Collected data entries:
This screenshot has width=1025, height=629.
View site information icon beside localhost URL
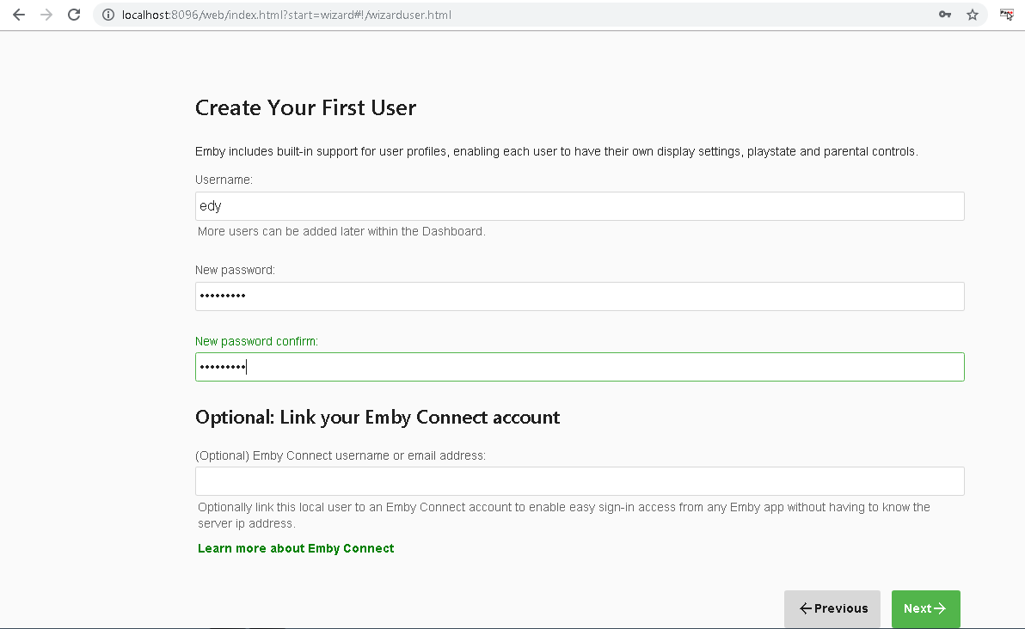click(x=107, y=15)
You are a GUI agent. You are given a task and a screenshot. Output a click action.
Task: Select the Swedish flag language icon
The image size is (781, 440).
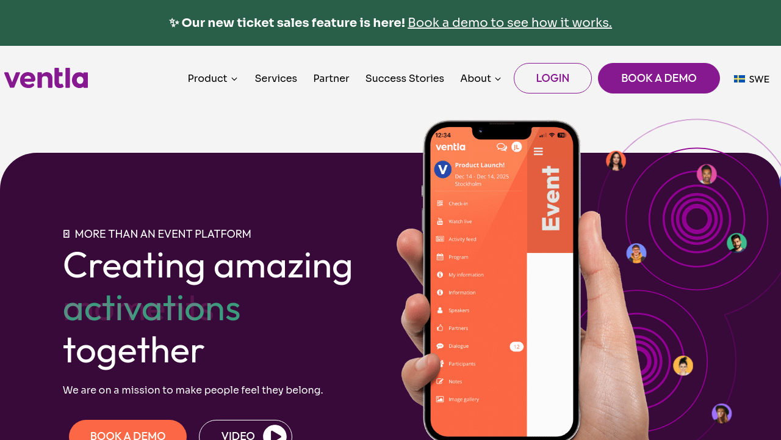[x=740, y=79]
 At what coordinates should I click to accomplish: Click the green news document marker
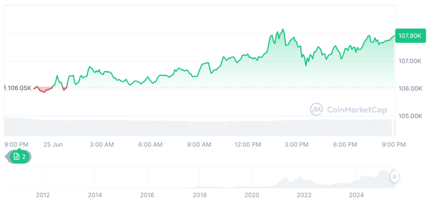point(20,157)
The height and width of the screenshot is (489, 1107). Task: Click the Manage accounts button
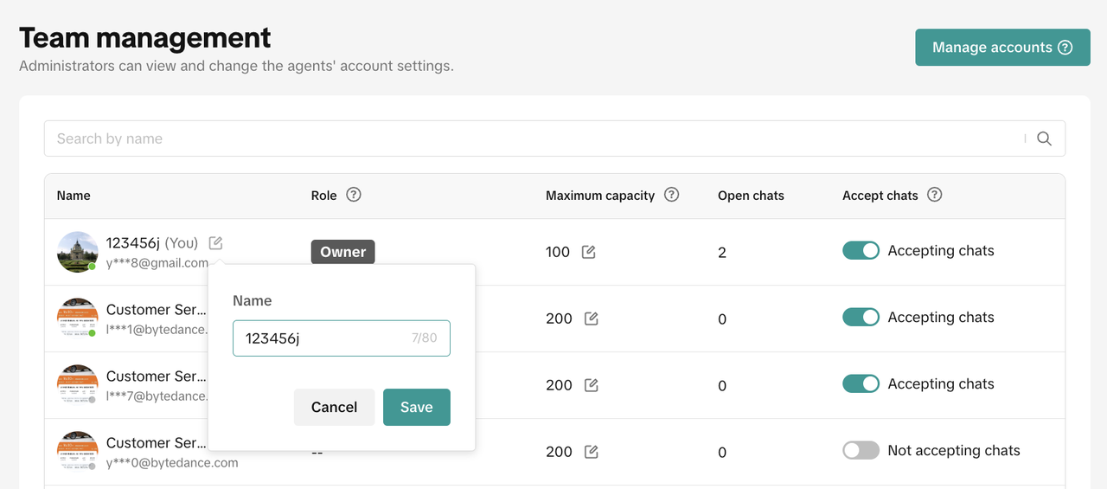(1001, 48)
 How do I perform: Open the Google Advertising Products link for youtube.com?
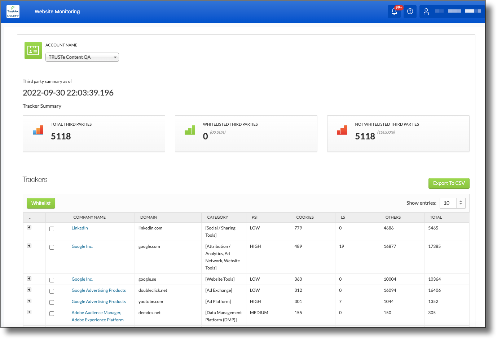[98, 301]
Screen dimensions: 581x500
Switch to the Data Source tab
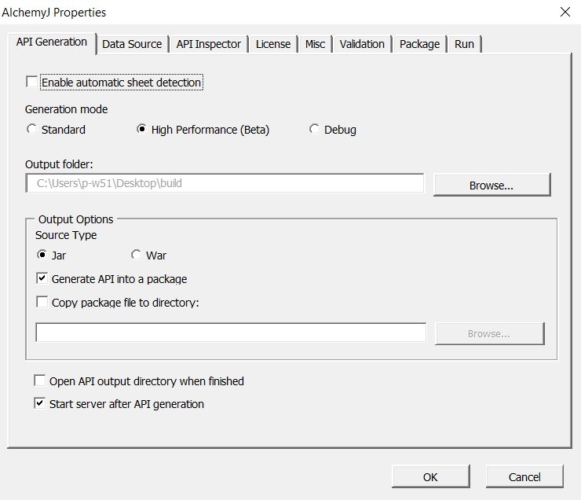(x=132, y=44)
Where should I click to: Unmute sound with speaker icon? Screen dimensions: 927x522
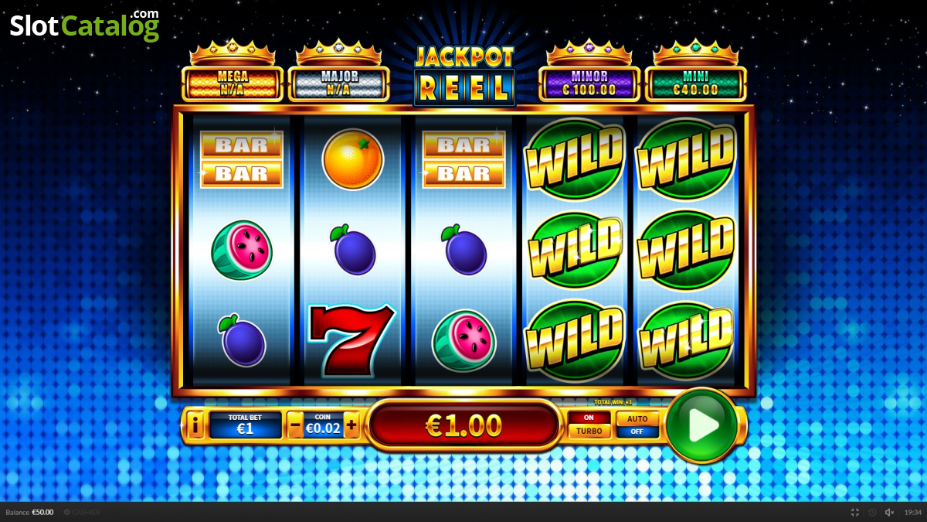(890, 512)
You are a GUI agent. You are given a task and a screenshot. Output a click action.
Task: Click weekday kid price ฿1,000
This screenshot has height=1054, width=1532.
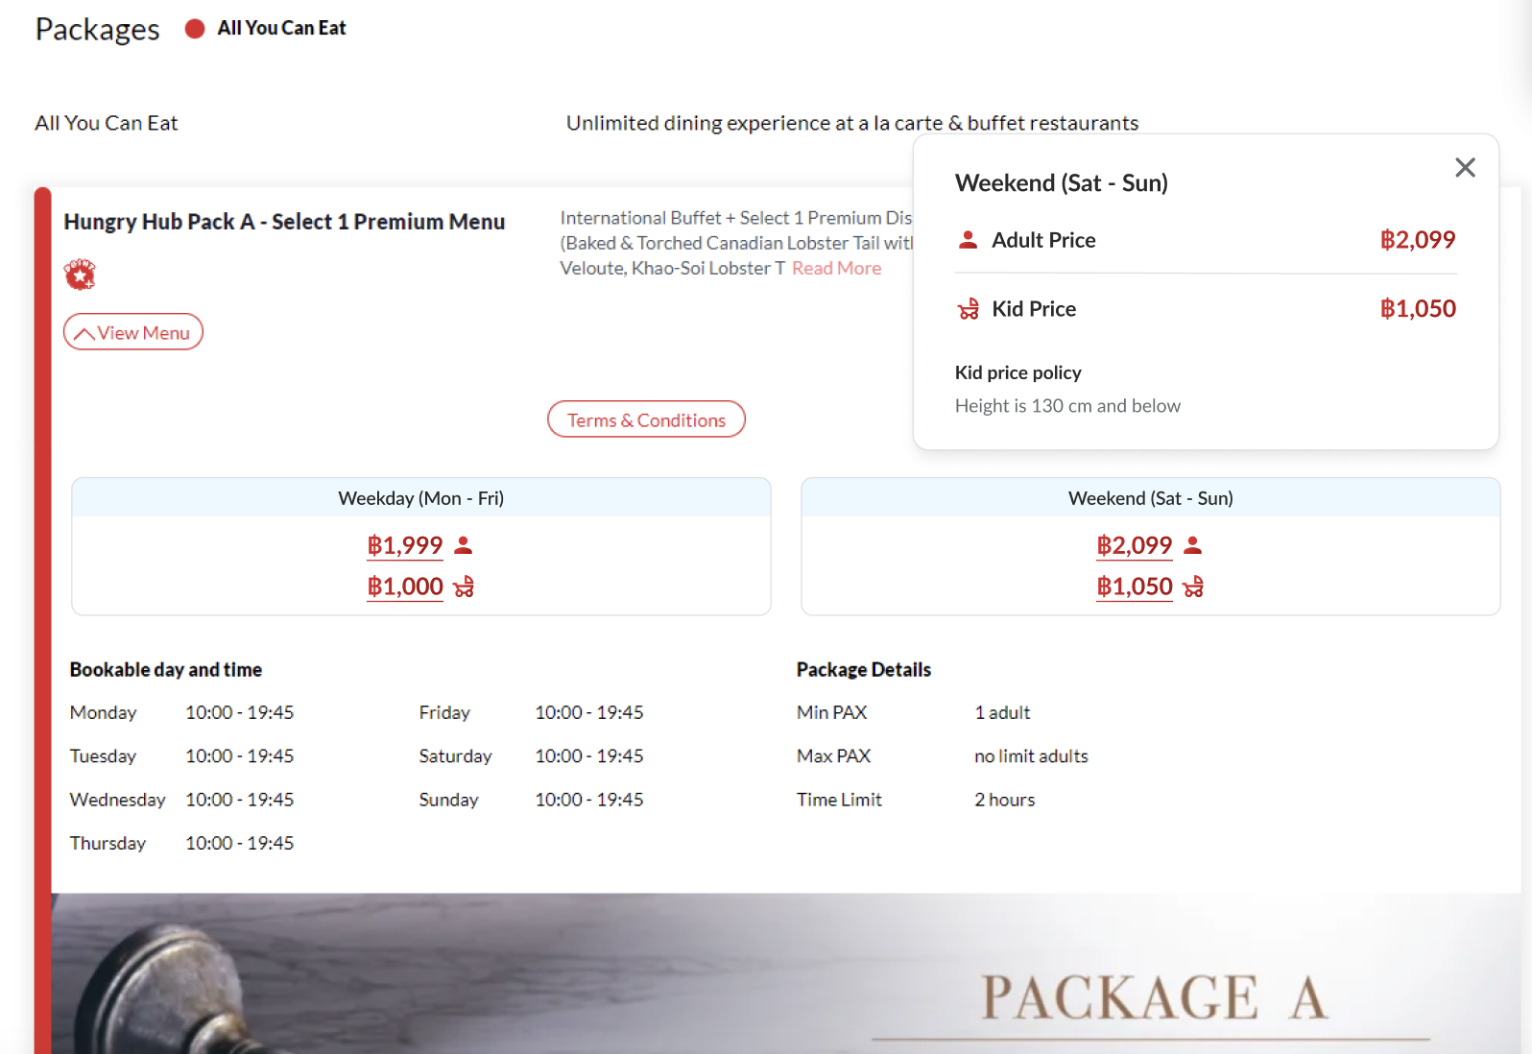[405, 587]
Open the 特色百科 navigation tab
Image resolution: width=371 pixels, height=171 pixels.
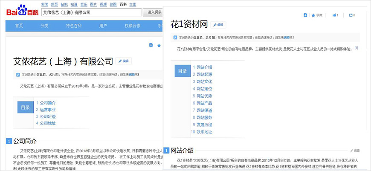(73, 26)
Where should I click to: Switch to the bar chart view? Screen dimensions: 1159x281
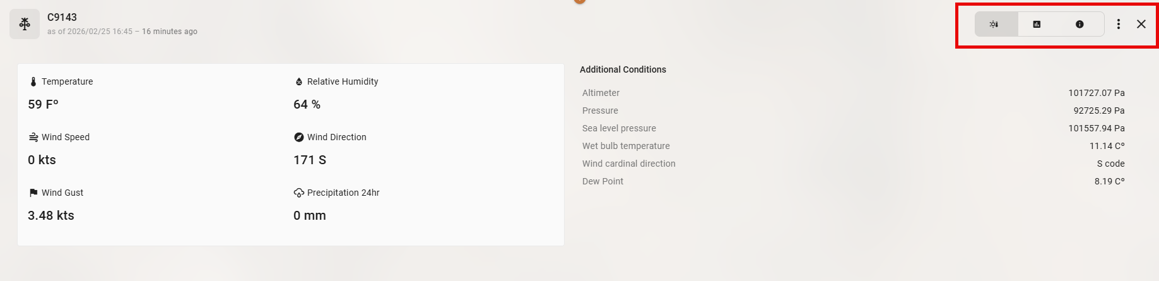(x=1037, y=24)
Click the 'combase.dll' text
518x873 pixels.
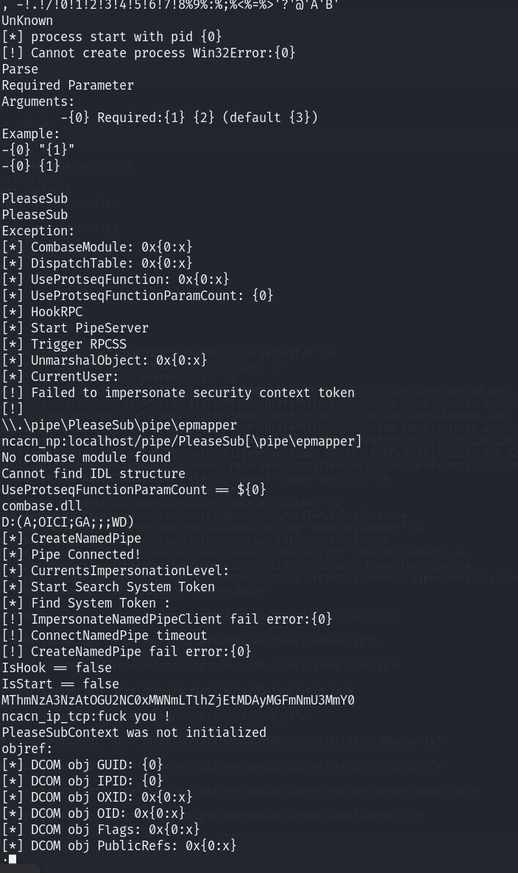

WHAT THE EXERCISE ASKS: Each record must be returned exactly as it stands, and the images omitted.

ANSWER SECTION:
This screenshot has width=1025, height=629.
View site information icon beside localhost URL
click(x=107, y=15)
You are a GUI agent. You are given a task and a screenshot. Output a click action.
Task: Select the Swedish flag language icon
The image size is (781, 440).
[x=740, y=79]
 At what coordinates should I click to accomplish: Click the green news document marker
point(20,157)
The height and width of the screenshot is (489, 1107). Task: Click the Manage accounts button
(1001, 48)
 How do I perform: Open the Google Advertising Products link for youtube.com?
[98, 301]
Screen dimensions: 581x500
Switch to the Data Source tab
(x=132, y=44)
Where should I click to: Unmute sound with speaker icon? Screen dimensions: 927x522
(890, 512)
You are a GUI agent. You are given a task and a screenshot. Output a click action.
Task: Click weekday kid price ฿1,000
This screenshot has height=1054, width=1532.
[405, 587]
Open the 特色百科 navigation tab
Image resolution: width=371 pixels, height=171 pixels.
(73, 26)
Where should I click to: Switch to the bar chart view? Screen dimensions: 1159x281
(x=1037, y=24)
Click the 'combase.dll' text
518x873 pixels.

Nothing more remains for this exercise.